(Problem statement): The expected output is the first line of the data below and every line after it, up to and including the line containing "Accept (134, 856)", each reproduced exactly.

(Dataset records):

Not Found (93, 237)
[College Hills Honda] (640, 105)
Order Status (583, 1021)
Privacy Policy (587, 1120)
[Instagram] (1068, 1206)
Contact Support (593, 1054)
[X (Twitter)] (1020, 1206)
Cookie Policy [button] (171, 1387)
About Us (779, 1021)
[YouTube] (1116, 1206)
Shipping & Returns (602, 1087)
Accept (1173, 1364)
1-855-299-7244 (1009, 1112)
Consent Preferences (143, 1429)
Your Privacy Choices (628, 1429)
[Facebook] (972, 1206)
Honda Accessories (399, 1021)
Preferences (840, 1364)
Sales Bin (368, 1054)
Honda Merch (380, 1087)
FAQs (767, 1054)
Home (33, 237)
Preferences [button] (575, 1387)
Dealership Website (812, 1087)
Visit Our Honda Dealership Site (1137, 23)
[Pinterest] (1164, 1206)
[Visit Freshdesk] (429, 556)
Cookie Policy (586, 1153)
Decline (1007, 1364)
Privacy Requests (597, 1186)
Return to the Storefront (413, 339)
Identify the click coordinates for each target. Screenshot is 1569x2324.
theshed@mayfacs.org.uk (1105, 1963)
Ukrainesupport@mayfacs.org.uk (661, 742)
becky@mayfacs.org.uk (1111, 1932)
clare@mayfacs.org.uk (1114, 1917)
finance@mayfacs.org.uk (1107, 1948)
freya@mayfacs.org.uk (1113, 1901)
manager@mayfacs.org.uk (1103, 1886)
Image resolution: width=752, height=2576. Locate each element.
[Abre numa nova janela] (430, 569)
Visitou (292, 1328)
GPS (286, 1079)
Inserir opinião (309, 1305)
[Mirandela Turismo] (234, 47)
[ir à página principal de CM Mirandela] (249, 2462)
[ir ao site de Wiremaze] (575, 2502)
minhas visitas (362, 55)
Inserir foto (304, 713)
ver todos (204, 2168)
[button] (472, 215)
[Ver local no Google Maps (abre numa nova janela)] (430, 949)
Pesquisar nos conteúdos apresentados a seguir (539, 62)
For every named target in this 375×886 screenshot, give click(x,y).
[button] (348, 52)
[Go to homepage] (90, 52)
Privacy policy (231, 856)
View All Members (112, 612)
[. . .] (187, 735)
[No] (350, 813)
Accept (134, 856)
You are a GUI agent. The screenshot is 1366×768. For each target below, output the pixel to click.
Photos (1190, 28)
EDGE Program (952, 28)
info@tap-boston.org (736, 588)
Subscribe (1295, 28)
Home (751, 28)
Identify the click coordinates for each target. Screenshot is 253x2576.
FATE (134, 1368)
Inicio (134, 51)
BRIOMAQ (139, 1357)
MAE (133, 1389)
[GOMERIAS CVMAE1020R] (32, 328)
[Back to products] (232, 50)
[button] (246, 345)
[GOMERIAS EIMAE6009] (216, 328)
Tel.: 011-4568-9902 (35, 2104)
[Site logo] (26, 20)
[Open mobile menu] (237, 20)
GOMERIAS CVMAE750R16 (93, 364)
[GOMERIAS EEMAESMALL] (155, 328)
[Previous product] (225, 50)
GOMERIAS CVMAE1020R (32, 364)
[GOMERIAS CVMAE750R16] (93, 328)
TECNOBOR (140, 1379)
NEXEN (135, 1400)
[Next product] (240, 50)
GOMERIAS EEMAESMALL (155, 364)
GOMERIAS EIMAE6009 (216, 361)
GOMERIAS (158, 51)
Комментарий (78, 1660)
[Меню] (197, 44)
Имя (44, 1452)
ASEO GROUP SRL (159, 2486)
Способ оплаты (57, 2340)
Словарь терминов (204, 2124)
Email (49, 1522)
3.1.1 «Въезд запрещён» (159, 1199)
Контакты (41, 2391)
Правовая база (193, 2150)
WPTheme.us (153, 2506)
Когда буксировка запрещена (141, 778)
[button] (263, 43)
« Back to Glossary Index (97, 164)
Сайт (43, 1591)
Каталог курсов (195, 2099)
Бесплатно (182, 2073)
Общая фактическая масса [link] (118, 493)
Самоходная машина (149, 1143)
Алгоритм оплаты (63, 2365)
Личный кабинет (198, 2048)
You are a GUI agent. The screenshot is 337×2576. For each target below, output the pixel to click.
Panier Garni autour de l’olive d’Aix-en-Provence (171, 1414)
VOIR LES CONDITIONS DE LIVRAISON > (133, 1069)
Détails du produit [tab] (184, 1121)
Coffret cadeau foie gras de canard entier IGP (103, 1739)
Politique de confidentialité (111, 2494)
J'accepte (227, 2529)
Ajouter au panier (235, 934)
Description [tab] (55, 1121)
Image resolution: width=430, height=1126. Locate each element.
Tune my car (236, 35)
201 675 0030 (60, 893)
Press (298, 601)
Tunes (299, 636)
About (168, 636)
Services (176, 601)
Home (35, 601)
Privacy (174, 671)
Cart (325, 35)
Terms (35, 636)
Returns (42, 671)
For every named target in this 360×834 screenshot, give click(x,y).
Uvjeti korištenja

(Answer box):
Not Found (93, 237)
[College Hills Honda] (640, 105)
Order Status (583, 1021)
Privacy Policy (587, 1120)
[Instagram] (1068, 1206)
Contact Support (593, 1054)
[X (Twitter)] (1020, 1206)
Cookie Policy [button] (171, 1387)
About Us (779, 1021)
[YouTube] (1116, 1206)
Shipping & Returns (602, 1087)
Accept (1173, 1364)
1-855-299-7244 (1009, 1112)
Consent Preferences (143, 1429)
Your Privacy Choices (628, 1429)
[Facebook] (972, 1206)
Honda Accessories (399, 1021)
Preferences (840, 1364)
Sales Bin (368, 1054)
Honda Merch (380, 1087)
FAQs (767, 1054)
Home (33, 237)
Preferences [button] (575, 1387)
Dealership Website (812, 1087)
Visit Our Honda Dealership Site (1137, 23)
[Pinterest] (1164, 1206)
[Visit Freshdesk] (429, 556)
Cookie Policy (586, 1153)
Decline (1007, 1364)
Privacy Requests (597, 1186)
Return to the Storefront (413, 339)
Identify the click coordinates for each target. Screenshot is 1569x2324.
theshed@mayfacs.org.uk (1105, 1963)
Ukrainesupport@mayfacs.org.uk (661, 742)
becky@mayfacs.org.uk (1111, 1932)
clare@mayfacs.org.uk (1114, 1917)
finance@mayfacs.org.uk (1107, 1948)
freya@mayfacs.org.uk (1113, 1901)
manager@mayfacs.org.uk (1103, 1886)
Image resolution: width=752, height=2576. Locate each element.
[Abre numa nova janela] (430, 569)
Visitou (292, 1328)
GPS (286, 1079)
Inserir opinião (309, 1305)
[Mirandela Turismo] (234, 47)
[ir à página principal de CM Mirandela] (249, 2462)
[ir ao site de Wiremaze] (575, 2502)
minhas visitas (362, 55)
Inserir foto (304, 713)
ver todos (204, 2168)
[button] (472, 215)
[Ver local no Google Maps (abre numa nova janela)] (430, 949)
Pesquisar nos conteúdos apresentados a seguir (539, 62)
For every named target in this 375×886 screenshot, give click(x,y).
[button] (348, 52)
[Go to homepage] (90, 52)
Privacy policy (231, 856)
View All Members (112, 612)
[. . .] (187, 735)
[No] (350, 813)
Accept (134, 856)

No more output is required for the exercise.